Ah, the joys of motherhood, where every day is an adventure, and your reflexes must be as sharp as a ninja’s. As a mom, there’s nothing that gets you out of bed faster than the 3am “Moooooooooom” SOS from across the hall. You fly out of bed, not knowing if you’re going to find that a monster has made its way out from under the bed (fingers crossed), or a bottomless pile of wet sheets like a surprise indoor pool party nobody wanted to attend. This morning, it was a bloody nose. Fortunately (or not), my commute across the hall was cut in half as my 9-year-old has taken to climbing in bed with me for the past few months. This was an act I originally protested, but after a few nights of knees to the face or permanently sticky hands, knowing these days are fleeting, the bliss of morning snuggles won out and I succumbed. Now, our cemented nightly routine has gotten me into bed earlier, both of us wake feeling rested, and little man has developed a morning routine of a shower, getting himself dressed, and tending to the dogs, while I savor a few more hits of the snooze button. The only one who seems affected is little Jasper, the Yorkie, the former reigning little spoon of the home. That is, until this morning.
After being struck awake from my slumber, I diagnosed the patient (he was going to live) and then my mind went immediately to my crisp white (and expensive) duvet cover. The one that I had spent months researching to find. The one that feels like butter on my skin, keeps me warm, and envelopes me like a cloud on a cool evening. It is breathable, you can shake the wrinkles out of it, and it doesn’t retain body heat when I have unexpected bed buddies, like my 9-year-old barnacle, or either of my two fur friends.
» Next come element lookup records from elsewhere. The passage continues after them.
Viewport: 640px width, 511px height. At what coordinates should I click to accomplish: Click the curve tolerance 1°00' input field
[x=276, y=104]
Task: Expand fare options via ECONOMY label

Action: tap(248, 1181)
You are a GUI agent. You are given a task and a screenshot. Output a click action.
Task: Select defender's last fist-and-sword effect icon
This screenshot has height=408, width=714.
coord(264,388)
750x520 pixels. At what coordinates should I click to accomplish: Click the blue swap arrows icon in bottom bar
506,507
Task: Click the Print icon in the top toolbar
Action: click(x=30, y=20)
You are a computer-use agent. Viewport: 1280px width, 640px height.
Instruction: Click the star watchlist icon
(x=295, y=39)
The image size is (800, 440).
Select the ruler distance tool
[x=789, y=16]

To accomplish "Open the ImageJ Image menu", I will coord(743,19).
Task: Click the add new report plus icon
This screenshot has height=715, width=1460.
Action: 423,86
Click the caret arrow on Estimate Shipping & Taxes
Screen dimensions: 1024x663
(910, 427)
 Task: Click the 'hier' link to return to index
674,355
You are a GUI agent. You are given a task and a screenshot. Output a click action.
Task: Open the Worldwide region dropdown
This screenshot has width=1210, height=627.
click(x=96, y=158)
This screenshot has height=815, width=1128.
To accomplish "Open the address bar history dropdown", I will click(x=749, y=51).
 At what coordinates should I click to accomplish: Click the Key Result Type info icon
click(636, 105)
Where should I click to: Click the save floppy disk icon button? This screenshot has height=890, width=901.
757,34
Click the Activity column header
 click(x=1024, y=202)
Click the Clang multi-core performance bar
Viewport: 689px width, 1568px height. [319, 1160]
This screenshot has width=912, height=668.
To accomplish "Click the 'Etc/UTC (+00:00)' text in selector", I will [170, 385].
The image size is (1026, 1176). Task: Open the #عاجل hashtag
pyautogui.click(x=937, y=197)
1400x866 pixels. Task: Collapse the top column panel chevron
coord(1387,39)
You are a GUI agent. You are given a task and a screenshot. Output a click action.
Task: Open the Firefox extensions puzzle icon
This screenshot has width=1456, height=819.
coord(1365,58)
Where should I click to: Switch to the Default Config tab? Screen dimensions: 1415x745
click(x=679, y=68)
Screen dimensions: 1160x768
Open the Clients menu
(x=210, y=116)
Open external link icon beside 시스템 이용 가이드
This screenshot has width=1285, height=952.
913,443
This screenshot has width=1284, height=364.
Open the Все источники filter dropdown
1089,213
Two kids and 8 years of single parenting later, I leaped into action with the finesse of a seasoned pro, remembering the new Wine Stain Out samples that had shown up at my doorstep. I saturated the duvet cover with the magical concoction and, like the fairy godmother of cleaning products, it quickly took flight. The product was easy to use and worked quickly. It took two cycles to remove all lingering stains, but when all was said and done, I couldn’t find the affected area to document the effectiveness.
Who needs an alarm clock when you have children — and who needs a knight in shining armor when you’ve got a bottle of stain remover that works harder than a superhero? I spend more minutes than there are in the day worrying if I’m doing everything right for my littles, so the peace of mind of knowing I’m using an eco-conscious product helps me sleep at night—knees in the back and all. So here’s to the single parents out there, navigating the unpredictable waters of raising kids solo. We may not have all the answers, but we’ve got enough tricks up our sleeves to tackle whatever life (or our kids) throws at us. And at the end of the day, when the stains are gone and the little ones are asleep, we’ll pour ourselves a well-deserved glass of wine… carefully, of course.